Most GP practices will come into contact with the District Valuer Service (DVS) at one time or another. The DVS plays a key role in issues surrounding GP premises funding and has the potential to significantly impact on a surgery’s finances. There are many reasons why a practice and the DVS may cross paths, including: notional rent reviews, practice valuations and in relation to proposals for significant building works. What’s important to remember is that the DVS is working to protect the interests of NHS England, not your practice.
In this blog, we take a closer look at the DVS, what it is responsible for and the steps you can take to strengthen your position when faced with any negotiations.
What is the DVS?
The DVS falls under the specialist property arm of the Valuation Office Agency (VOA). It provides independent valuation and professional property advice to bodies across the entire public sector, and where public money or public functions are involved.
What does the DVS do for Primary Care?
One of the key roles of the DVS is to advise NHS England on whether the financial dealings of a GP practice represent value for money. It does this in accordance with the 2013 Premises Costs Directions, which apply to all new applications for funding. (For any funding that falls under the 2004 directions, its functions are slightly different, but for this article we will focus on new applications made under the 2013 directions).
The main responsibilities of the DVS include:
Notional rent – Setting the level of notional rent and agreeing to any supplements.
Purchase price – Ensuring that the amount being paid for the purchase of new GP premises is a fair market price.
Premises development – Assessing proposals for significant premises developments (such as the building of an extension), or the construction of new premises.

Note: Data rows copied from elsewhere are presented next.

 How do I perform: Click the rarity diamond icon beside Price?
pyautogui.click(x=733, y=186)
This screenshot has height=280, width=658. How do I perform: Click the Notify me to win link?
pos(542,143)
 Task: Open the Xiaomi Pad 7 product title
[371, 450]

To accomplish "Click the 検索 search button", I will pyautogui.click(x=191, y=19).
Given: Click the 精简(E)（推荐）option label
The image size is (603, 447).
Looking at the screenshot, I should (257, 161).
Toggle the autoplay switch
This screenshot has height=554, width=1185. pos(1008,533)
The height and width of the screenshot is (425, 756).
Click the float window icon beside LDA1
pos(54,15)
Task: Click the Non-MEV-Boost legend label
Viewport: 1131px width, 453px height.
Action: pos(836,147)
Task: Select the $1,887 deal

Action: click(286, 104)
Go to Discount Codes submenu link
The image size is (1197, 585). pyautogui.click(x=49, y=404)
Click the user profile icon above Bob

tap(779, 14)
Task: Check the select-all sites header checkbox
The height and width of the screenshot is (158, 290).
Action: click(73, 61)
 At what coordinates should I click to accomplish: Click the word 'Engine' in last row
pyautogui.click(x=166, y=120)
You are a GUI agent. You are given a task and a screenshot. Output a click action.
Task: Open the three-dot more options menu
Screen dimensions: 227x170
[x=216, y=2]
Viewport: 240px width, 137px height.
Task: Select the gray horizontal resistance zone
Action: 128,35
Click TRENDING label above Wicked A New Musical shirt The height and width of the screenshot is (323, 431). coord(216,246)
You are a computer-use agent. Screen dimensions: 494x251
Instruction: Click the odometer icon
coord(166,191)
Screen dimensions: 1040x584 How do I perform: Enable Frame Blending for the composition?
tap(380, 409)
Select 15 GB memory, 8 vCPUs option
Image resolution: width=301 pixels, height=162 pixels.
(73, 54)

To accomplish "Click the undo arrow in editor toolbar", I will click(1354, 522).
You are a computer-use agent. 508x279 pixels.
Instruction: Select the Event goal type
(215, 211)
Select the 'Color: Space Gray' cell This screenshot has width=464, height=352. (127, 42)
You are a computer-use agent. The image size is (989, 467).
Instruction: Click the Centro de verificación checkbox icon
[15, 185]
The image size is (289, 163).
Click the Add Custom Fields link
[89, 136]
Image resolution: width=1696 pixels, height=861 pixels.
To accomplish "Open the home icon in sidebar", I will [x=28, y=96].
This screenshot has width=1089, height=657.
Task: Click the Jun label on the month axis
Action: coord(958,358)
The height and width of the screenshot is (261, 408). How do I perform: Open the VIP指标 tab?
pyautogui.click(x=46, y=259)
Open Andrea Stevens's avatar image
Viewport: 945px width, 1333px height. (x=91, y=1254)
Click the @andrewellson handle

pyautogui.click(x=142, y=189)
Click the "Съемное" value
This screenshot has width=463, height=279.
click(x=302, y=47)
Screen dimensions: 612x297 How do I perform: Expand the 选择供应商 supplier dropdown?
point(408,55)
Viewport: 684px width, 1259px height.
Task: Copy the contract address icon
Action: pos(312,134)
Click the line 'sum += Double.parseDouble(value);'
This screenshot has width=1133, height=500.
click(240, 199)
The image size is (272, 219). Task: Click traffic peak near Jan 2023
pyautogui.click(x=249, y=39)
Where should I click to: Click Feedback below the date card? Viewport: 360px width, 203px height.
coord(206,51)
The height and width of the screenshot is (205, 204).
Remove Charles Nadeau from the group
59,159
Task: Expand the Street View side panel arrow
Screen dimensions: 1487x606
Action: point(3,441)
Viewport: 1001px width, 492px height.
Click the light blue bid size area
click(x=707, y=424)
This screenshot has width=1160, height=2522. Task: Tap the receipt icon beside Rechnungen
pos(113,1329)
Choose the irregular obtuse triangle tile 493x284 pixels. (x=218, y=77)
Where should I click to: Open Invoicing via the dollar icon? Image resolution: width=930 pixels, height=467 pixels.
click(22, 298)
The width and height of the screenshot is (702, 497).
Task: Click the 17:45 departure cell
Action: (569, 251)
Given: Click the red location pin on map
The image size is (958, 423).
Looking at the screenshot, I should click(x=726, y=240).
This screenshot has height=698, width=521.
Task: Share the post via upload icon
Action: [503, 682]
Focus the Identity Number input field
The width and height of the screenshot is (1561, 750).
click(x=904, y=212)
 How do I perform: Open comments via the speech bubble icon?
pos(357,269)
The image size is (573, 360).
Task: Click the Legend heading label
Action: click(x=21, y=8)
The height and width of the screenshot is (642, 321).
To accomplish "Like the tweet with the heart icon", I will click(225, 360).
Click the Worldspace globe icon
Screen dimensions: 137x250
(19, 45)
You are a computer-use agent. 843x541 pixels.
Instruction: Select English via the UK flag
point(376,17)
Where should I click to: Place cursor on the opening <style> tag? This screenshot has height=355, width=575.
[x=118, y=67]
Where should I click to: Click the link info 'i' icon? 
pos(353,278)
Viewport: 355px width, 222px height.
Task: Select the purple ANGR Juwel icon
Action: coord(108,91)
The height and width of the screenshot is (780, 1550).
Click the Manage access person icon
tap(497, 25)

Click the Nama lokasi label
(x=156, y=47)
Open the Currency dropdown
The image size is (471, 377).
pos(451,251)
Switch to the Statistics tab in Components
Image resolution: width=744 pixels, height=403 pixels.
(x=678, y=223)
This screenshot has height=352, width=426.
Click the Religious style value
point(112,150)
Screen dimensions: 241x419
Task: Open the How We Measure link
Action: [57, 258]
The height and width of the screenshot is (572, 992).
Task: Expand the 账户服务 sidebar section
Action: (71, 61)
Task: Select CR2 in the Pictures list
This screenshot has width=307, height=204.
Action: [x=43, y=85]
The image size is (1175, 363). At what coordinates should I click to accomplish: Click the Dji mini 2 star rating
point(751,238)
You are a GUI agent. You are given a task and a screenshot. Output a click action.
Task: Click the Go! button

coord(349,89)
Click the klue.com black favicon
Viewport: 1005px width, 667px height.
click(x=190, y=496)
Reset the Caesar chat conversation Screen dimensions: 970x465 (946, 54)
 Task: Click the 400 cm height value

Sale and lease back arrangements – Ensuring that the sale price and lease arrangement offers good value for money.
Financial assistance – Approving financial assistance towards running costs and service charges.
Grants – Ensuring any grants being offered by NHSE are good value for money, including premises improvement grants, mortgage redemption or deficit grants, and grants relating to the cost of converting back former residential property.
Minimum sale price – Where a guaranteed minimum sale price for surgery premises has been agreed – such as in areas of high deprivation where property values are low – the DVS will advise NHSE on an appropriate minimum sale price and ensure that any sale agreed below that price represents a realistic market value.
Rent reimbursement – When a leased surgery may be entitled to rent reimbursement, the DVS will advise NHSE on whether the proposed terms of a new or changed lease represent value for money. It is therefore necessary that you obtain NHSE approval before any lease is signed or varied.
How can you protect your interests?
For any practice, securing the best possible deal from any funding negotiations is a top priority. One of the most effective ways to protect the interests of the practice and ensure you don’t miss out financially, will be to call on the services of an experienced healthcare surveyor. They will be able to conduct an independent review of the DVS’ conclusions and negotiate on your behalf.
It is also advisable to seek specialist legal advice from the outset, to help you navigate the complex processes and procedures that surround lease agreements, premises development and all other related issues.